Maybe I'm out of touch or obsolete when it comes to relationships anymore but it just seems like everyone is in a hurry. Why? What ever happened to just getting to know someone? What ever happened to just having good conversation over a cup of coffee or soda? Call me old fashioned if you want, but I think most of these younger generations have completely omitted the "getting to know each other" phase of relationships and dub it as "old-fashioned". That's absurd! Don't you think you should get to know someone well before you start cramming your tongue down their throat?! Do you see where I'm coming from?

Well, so far I've pointed out the symptoms of our problem, but I haven't gotten to the root. First, I want to state that I think there is more than one root to this problem but I am going to name a couple that I think play a big part. The bottom line is, we are a "fast food" society, as I like to put it. We like everything fast and now. We don't like to wait for anything. So is it surprising that we also don't like to or want to wait for love? So because we are impatient, we race out and try to find someone and make something out of nothing only to be disappointed in the end.
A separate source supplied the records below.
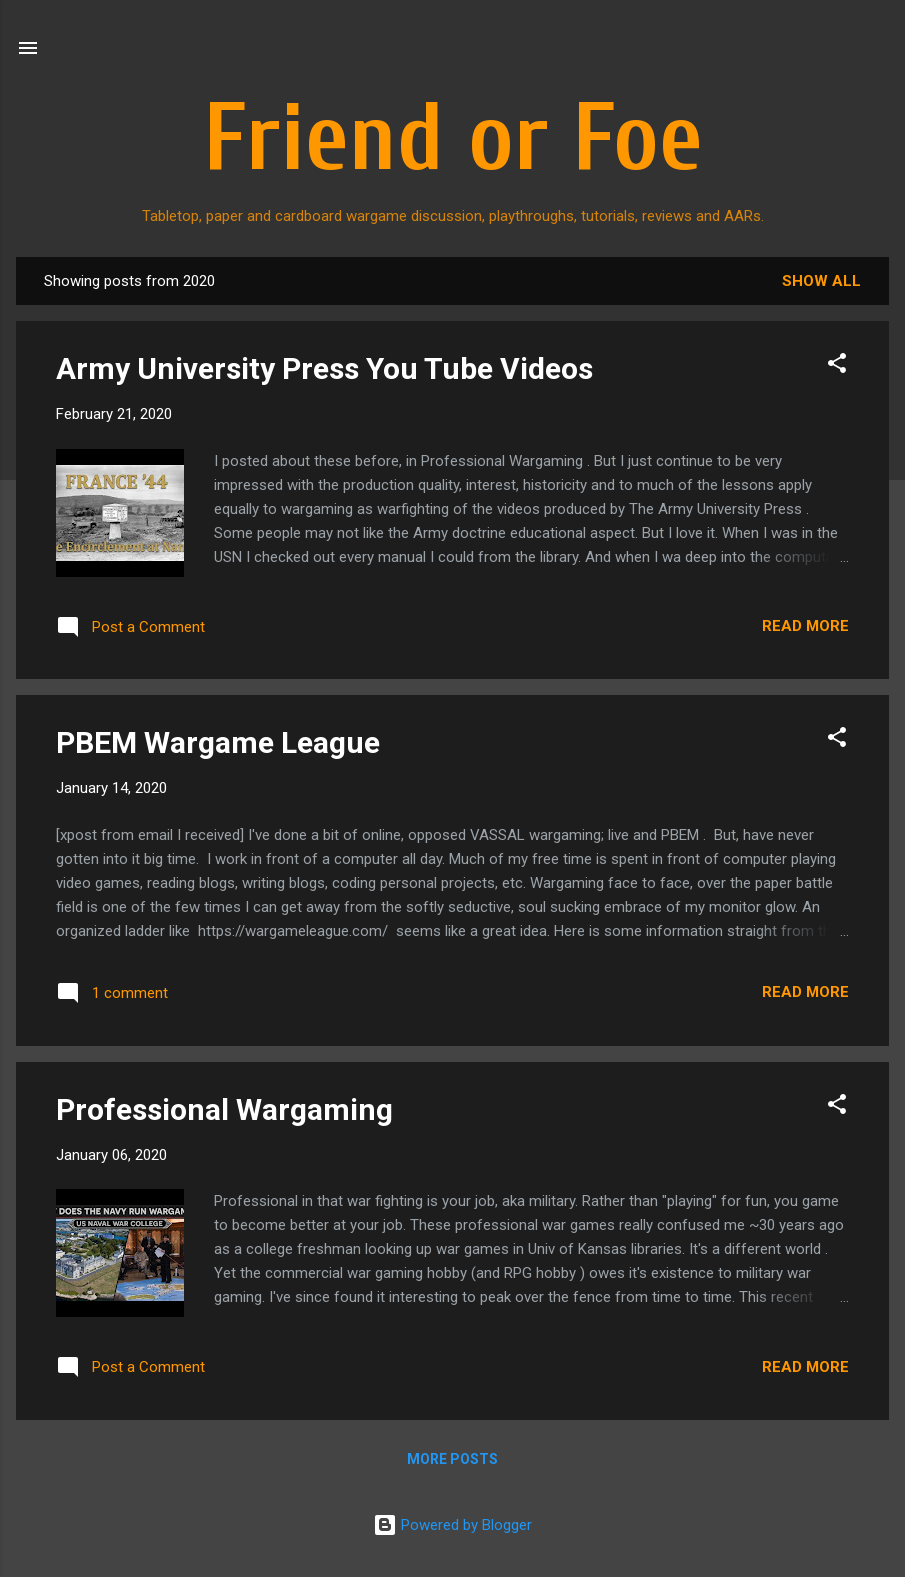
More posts (452, 1459)
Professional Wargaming (224, 1109)
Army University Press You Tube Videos (324, 368)
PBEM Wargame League (218, 742)
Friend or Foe (453, 139)
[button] (837, 366)
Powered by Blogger (452, 1525)
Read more (805, 626)
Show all (821, 281)
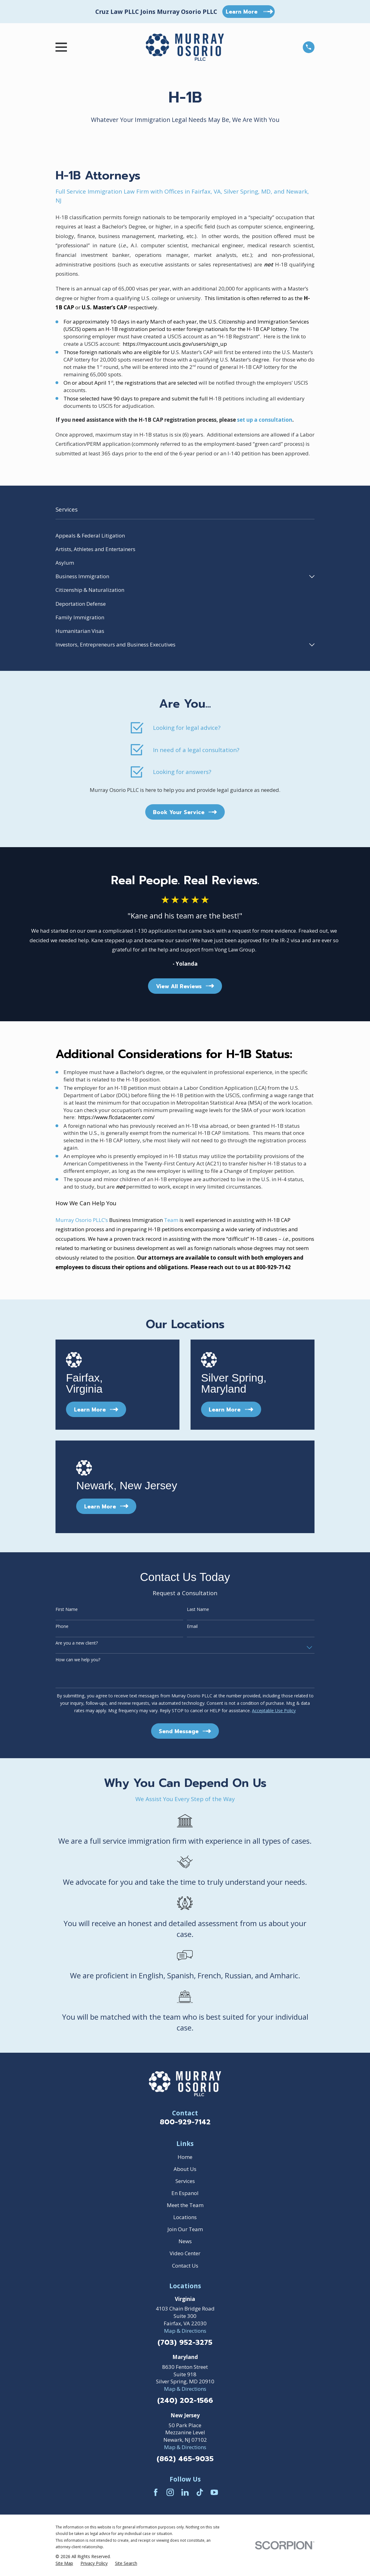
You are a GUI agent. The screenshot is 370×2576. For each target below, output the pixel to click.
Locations (185, 2217)
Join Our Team (185, 2229)
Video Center (185, 2253)
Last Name (198, 1609)
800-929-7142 (185, 2122)
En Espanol (185, 2193)
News (185, 2241)
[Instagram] (170, 2492)
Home (185, 2156)
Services (185, 2181)
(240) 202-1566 (185, 2400)
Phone (62, 1626)
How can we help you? (78, 1659)
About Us (185, 2168)
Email (192, 1626)
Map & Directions (185, 2330)
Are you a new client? (77, 1643)
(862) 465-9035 (185, 2459)
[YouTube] (214, 2492)
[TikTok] (200, 2492)
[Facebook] (155, 2492)
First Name (67, 1609)
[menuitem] (185, 535)
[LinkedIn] (185, 2492)
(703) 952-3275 (185, 2342)
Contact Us (185, 2265)
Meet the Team (185, 2205)
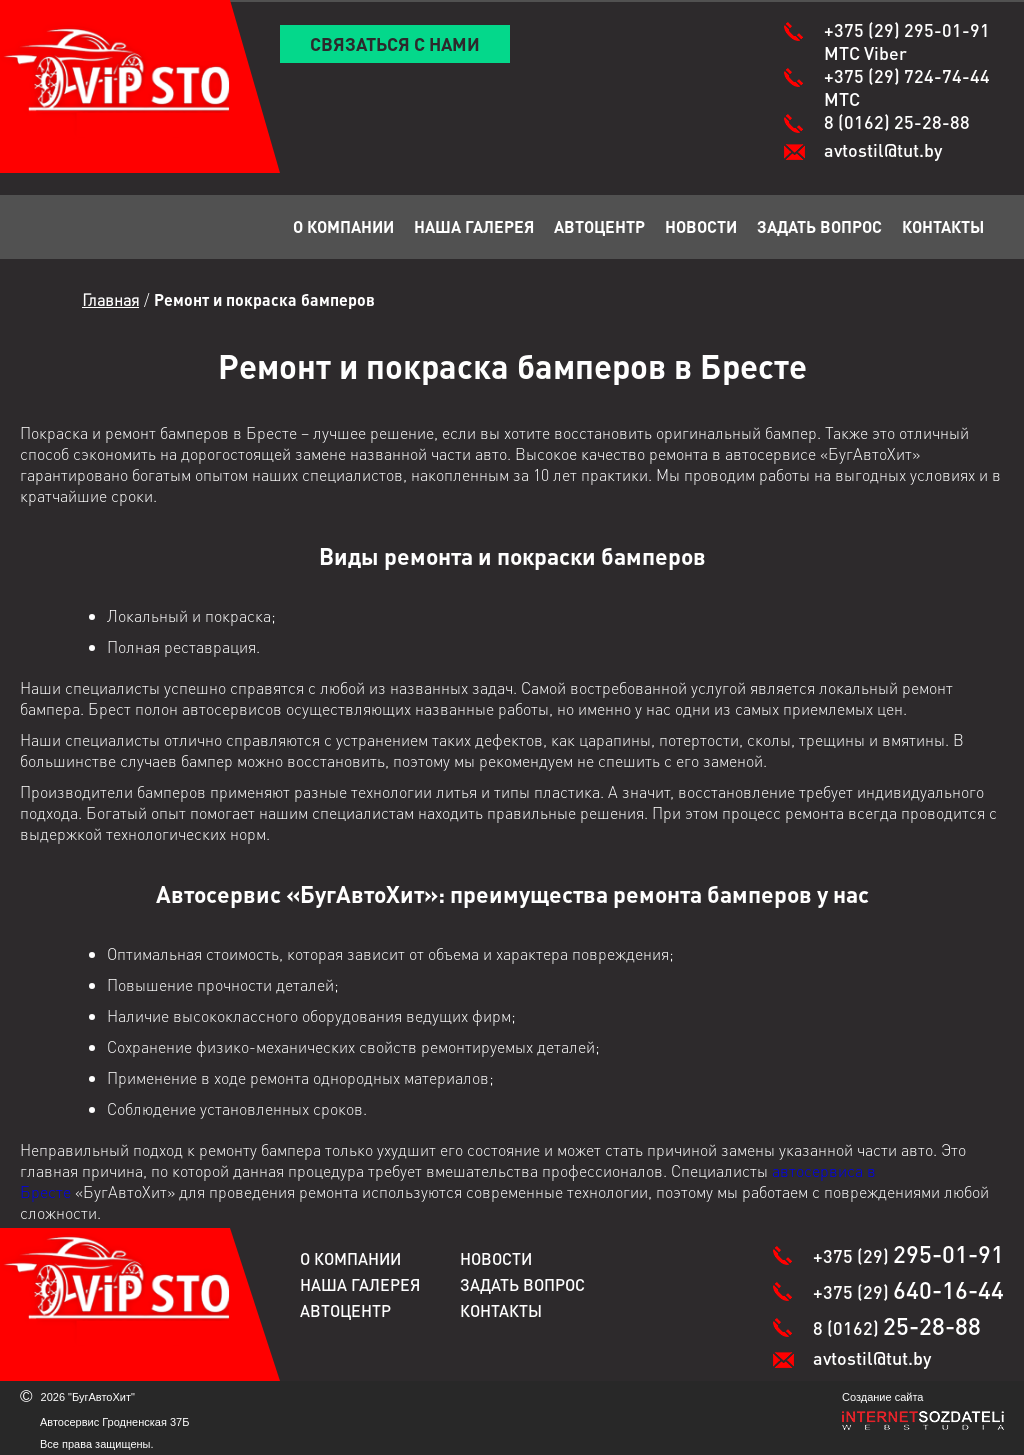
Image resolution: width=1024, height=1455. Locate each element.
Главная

Another root I believe is the fact that everyone simply wants love; to be loved and to love. But love can be hard to grasp because you can't see it and at times you can't even feel it. Yes, that's right, love isn't ALWAYS an emotion or feeling. So what does one do in desperation when they really want to FEEL love? They rush into the physical part of the relationship, skipping past the true aspects of a relationship.

Let me just clear a few things up here before I close. I'm not a doctor or an expert on this subject. These are just my opinions on why many people act as they do in and toward relationships. Please share any thoughts you may have on the matter or please clear up any questions I have if you have the answers to them. Thank you!